What you have to do -
Go over the data and copy out each line with "Refresh" in it.
*** Data section ***
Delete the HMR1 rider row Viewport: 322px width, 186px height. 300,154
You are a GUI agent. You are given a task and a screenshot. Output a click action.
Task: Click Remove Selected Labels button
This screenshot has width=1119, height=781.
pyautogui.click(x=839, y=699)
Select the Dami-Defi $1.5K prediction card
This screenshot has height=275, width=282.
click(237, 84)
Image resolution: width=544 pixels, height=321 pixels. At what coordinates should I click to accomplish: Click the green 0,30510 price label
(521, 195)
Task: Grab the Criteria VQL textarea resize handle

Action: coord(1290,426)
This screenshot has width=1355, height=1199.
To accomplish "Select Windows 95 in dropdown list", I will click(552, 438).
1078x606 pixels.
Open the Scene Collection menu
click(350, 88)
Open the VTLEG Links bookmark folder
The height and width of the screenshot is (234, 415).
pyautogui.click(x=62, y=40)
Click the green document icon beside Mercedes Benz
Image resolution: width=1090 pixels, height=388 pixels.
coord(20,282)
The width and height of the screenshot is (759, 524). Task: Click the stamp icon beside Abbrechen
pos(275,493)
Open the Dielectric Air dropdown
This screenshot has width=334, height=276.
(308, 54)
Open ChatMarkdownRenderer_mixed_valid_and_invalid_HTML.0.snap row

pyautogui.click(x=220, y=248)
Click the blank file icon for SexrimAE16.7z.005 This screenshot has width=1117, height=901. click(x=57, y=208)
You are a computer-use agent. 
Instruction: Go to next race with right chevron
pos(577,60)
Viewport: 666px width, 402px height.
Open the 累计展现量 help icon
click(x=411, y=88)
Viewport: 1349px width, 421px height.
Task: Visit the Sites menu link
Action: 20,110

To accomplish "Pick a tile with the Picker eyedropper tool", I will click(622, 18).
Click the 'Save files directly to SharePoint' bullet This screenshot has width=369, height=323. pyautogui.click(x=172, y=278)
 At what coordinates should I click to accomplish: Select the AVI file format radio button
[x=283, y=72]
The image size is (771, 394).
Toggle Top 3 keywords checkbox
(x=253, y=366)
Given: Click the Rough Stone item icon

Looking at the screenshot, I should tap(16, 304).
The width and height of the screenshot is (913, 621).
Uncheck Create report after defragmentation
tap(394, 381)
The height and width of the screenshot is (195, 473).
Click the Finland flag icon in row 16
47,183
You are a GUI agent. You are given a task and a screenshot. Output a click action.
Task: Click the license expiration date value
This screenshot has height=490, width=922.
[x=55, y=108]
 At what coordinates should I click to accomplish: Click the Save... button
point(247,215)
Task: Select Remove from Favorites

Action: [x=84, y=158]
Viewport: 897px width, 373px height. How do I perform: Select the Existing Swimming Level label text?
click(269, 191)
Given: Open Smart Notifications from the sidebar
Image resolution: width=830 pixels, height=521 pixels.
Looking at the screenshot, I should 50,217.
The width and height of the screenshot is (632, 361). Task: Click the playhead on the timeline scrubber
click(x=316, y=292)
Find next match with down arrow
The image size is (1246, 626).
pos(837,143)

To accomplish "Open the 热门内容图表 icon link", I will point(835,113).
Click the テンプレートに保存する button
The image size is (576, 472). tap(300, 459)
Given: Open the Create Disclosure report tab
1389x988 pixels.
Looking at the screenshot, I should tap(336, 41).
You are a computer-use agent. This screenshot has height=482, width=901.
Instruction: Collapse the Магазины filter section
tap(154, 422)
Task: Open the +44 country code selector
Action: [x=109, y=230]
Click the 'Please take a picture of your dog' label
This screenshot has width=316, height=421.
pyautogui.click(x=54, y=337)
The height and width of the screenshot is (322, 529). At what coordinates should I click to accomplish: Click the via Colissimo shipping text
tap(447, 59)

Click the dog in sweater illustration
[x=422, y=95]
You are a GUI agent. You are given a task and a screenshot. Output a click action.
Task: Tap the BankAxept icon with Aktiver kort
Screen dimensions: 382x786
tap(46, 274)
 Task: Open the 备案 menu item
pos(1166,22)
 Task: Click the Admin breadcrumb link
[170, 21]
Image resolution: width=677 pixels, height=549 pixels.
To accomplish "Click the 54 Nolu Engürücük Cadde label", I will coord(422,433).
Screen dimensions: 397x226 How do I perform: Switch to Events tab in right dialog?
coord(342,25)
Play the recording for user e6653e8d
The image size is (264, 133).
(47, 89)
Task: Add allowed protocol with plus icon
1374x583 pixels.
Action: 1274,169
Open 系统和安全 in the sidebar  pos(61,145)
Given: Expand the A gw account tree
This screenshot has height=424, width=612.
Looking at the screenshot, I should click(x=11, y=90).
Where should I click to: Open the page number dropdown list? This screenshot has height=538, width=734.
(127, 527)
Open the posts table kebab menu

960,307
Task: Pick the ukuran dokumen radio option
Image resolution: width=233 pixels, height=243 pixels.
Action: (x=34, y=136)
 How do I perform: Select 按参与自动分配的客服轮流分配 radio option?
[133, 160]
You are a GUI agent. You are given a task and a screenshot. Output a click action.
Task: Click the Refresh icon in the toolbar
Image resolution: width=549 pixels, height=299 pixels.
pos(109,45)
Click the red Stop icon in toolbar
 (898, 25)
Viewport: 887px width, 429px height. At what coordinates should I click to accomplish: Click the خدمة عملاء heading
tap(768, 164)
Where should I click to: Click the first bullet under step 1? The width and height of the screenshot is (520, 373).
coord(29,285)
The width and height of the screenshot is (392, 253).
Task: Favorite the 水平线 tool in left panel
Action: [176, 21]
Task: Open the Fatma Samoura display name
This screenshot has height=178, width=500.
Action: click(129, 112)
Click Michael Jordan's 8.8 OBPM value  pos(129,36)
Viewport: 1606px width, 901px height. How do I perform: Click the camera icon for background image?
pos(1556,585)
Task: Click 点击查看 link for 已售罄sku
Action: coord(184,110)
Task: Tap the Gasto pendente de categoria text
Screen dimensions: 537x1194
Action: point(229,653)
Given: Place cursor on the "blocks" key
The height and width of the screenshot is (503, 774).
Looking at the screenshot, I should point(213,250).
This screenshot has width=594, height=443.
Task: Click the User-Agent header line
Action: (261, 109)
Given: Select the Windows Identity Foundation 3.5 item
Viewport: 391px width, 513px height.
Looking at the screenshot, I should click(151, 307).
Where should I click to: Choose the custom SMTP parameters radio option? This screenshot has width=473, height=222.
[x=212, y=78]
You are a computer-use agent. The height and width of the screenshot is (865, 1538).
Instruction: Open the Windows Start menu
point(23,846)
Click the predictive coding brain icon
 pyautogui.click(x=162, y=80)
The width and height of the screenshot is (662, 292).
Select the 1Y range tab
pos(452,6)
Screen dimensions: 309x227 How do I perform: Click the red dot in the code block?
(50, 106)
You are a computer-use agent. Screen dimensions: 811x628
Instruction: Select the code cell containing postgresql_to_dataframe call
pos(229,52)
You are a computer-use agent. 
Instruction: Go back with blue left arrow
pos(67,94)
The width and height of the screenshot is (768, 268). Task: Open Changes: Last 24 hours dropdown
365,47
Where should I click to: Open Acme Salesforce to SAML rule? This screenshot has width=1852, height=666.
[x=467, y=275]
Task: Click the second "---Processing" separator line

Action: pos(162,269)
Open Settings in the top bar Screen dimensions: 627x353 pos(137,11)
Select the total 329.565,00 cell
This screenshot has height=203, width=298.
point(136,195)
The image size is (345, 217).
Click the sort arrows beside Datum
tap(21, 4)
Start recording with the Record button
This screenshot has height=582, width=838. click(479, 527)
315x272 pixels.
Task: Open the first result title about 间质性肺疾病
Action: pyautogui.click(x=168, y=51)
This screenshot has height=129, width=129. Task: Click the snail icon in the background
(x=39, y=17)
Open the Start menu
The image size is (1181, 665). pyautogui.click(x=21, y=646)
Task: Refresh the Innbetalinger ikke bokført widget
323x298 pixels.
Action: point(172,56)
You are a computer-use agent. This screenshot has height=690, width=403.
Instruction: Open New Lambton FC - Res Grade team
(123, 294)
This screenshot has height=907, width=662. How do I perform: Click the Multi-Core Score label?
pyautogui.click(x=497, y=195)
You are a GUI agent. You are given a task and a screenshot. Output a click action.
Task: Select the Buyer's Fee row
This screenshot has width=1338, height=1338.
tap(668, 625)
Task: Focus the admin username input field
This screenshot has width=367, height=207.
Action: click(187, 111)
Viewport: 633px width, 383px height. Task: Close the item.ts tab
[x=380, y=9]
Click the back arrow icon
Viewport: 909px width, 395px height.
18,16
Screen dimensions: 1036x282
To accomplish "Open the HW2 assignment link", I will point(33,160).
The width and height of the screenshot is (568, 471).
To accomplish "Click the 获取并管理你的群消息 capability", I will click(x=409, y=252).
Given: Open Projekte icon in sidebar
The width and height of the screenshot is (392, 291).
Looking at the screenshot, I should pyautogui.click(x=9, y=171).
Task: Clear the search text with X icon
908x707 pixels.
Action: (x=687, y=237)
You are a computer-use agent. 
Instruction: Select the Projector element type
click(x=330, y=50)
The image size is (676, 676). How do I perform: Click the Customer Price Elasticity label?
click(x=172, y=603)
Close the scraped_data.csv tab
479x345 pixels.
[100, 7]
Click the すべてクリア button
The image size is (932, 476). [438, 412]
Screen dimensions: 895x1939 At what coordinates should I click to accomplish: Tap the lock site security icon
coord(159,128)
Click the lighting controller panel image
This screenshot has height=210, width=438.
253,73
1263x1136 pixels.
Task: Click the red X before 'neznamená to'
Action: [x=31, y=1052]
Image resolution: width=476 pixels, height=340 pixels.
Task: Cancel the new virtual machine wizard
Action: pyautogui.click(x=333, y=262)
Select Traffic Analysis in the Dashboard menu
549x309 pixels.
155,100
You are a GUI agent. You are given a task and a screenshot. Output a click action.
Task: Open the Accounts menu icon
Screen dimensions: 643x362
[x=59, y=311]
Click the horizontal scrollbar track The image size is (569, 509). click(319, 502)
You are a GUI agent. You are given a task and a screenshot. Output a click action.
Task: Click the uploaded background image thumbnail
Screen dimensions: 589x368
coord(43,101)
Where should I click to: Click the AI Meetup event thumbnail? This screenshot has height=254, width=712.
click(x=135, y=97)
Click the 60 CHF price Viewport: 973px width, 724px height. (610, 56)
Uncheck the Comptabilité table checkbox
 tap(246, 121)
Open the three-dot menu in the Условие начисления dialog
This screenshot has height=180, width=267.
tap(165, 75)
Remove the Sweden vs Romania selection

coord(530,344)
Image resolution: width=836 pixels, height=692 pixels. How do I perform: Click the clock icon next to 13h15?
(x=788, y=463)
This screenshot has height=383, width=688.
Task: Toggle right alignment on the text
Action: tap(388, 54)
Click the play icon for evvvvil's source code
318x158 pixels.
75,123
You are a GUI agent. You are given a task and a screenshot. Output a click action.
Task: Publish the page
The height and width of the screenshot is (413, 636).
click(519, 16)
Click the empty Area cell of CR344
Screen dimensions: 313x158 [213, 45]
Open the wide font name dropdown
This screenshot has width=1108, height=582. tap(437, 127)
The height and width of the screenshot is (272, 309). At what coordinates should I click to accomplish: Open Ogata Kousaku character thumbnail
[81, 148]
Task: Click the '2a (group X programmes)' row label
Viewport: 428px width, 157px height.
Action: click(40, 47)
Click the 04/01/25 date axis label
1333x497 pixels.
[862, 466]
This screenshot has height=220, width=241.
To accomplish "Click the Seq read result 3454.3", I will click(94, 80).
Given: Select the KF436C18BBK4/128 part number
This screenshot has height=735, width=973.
*** End of Data section ***
Answer to this exercise -
Task: Click the Refresh icon in the toolbar
Task: Refresh the Innbetalinger ikke bokført widget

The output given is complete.